## Brief
The expected answer is every line of the material, reproduced exactly.
[Task material]
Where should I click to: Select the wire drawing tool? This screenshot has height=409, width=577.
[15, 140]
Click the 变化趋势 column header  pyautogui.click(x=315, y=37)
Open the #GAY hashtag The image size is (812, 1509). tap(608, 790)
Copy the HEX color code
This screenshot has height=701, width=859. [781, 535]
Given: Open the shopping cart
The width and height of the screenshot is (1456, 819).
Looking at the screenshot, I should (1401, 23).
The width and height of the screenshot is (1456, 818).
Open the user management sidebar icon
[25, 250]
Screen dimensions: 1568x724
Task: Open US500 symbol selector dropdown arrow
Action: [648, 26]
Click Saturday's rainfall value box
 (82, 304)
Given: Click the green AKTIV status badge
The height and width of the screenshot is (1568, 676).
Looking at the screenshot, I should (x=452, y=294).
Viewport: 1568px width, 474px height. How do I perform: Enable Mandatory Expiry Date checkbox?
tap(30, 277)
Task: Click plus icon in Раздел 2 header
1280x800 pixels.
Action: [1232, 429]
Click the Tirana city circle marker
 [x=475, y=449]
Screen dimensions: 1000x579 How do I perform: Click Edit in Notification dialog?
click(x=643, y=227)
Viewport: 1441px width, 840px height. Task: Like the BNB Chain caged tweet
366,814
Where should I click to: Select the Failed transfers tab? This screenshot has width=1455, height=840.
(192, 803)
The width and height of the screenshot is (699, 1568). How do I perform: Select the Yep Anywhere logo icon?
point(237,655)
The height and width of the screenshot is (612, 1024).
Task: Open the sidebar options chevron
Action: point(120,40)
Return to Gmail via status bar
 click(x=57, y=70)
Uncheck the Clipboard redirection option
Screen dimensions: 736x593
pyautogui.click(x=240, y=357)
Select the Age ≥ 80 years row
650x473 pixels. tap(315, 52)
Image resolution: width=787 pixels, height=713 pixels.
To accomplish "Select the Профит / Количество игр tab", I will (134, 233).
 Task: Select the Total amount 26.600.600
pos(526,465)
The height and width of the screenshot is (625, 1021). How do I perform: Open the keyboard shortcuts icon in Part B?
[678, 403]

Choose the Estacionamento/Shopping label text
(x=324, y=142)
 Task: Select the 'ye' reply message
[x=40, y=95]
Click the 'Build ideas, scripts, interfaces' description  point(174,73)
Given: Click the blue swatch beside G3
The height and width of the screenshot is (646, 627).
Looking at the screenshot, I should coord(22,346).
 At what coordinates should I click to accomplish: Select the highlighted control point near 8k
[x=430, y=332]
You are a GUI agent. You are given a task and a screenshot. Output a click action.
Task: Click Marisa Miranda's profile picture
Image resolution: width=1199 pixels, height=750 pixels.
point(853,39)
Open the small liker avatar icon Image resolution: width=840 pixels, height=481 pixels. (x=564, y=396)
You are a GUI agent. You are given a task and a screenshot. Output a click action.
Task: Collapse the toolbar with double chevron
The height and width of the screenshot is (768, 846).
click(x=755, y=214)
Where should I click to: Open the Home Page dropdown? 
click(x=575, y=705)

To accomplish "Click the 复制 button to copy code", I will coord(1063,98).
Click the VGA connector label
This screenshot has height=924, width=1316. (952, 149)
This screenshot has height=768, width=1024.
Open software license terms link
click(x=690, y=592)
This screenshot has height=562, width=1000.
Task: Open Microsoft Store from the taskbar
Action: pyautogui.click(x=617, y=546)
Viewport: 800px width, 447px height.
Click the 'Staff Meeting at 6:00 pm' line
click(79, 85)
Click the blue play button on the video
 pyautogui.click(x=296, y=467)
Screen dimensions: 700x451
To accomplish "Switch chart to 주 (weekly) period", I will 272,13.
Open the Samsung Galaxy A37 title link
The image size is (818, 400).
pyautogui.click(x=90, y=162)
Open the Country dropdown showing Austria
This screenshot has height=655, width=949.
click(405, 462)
[/Task material]
## Your solution
Where should I click to: Select the wire drawing tool? This screenshot has height=409, width=577.
[15, 140]
Click the 变化趋势 column header  pyautogui.click(x=315, y=37)
Open the #GAY hashtag The image size is (812, 1509). tap(608, 790)
Copy the HEX color code
This screenshot has height=701, width=859. [781, 535]
Given: Open the shopping cart
The width and height of the screenshot is (1456, 819).
Looking at the screenshot, I should (1401, 23).
The width and height of the screenshot is (1456, 818).
Open the user management sidebar icon
[25, 250]
Screen dimensions: 1568x724
Task: Open US500 symbol selector dropdown arrow
Action: [648, 26]
Click Saturday's rainfall value box
 (82, 304)
Given: Click the green AKTIV status badge
The height and width of the screenshot is (1568, 676).
Looking at the screenshot, I should (x=452, y=294).
Viewport: 1568px width, 474px height. How do I perform: Enable Mandatory Expiry Date checkbox?
tap(30, 277)
Task: Click plus icon in Раздел 2 header
1280x800 pixels.
Action: [1232, 429]
Click the Tirana city circle marker
 [x=475, y=449]
Screen dimensions: 1000x579 How do I perform: Click Edit in Notification dialog?
click(x=643, y=227)
Viewport: 1441px width, 840px height. Task: Like the BNB Chain caged tweet
366,814
Where should I click to: Select the Failed transfers tab? This screenshot has width=1455, height=840.
(192, 803)
The width and height of the screenshot is (699, 1568). How do I perform: Select the Yep Anywhere logo icon?
point(237,655)
The height and width of the screenshot is (612, 1024).
Task: Open the sidebar options chevron
Action: point(120,40)
Return to Gmail via status bar
 click(x=57, y=70)
Uncheck the Clipboard redirection option
Screen dimensions: 736x593
pyautogui.click(x=240, y=357)
Select the Age ≥ 80 years row
650x473 pixels. tap(315, 52)
Image resolution: width=787 pixels, height=713 pixels.
To accomplish "Select the Профит / Количество игр tab", I will (134, 233).
 Task: Select the Total amount 26.600.600
pos(526,465)
The height and width of the screenshot is (625, 1021). How do I perform: Open the keyboard shortcuts icon in Part B?
[678, 403]

Choose the Estacionamento/Shopping label text
(x=324, y=142)
 Task: Select the 'ye' reply message
[x=40, y=95]
Click the 'Build ideas, scripts, interfaces' description  point(174,73)
Given: Click the blue swatch beside G3
The height and width of the screenshot is (646, 627).
Looking at the screenshot, I should coord(22,346).
 At what coordinates should I click to accomplish: Select the highlighted control point near 8k
[x=430, y=332]
You are a GUI agent. You are given a task and a screenshot. Output a click action.
Task: Click Marisa Miranda's profile picture
Image resolution: width=1199 pixels, height=750 pixels.
point(853,39)
Open the small liker avatar icon Image resolution: width=840 pixels, height=481 pixels. (x=564, y=396)
You are a GUI agent. You are given a task and a screenshot. Output a click action.
Task: Collapse the toolbar with double chevron
The height and width of the screenshot is (768, 846).
click(x=755, y=214)
Where should I click to: Open the Home Page dropdown? 
click(x=575, y=705)

To accomplish "Click the 复制 button to copy code", I will coord(1063,98).
Click the VGA connector label
This screenshot has height=924, width=1316. (952, 149)
This screenshot has height=768, width=1024.
Open software license terms link
click(x=690, y=592)
This screenshot has height=562, width=1000.
Task: Open Microsoft Store from the taskbar
Action: pyautogui.click(x=617, y=546)
Viewport: 800px width, 447px height.
Click the 'Staff Meeting at 6:00 pm' line
click(79, 85)
Click the blue play button on the video
 pyautogui.click(x=296, y=467)
Screen dimensions: 700x451
To accomplish "Switch chart to 주 (weekly) period", I will 272,13.
Open the Samsung Galaxy A37 title link
The image size is (818, 400).
pyautogui.click(x=90, y=162)
Open the Country dropdown showing Austria
This screenshot has height=655, width=949.
click(405, 462)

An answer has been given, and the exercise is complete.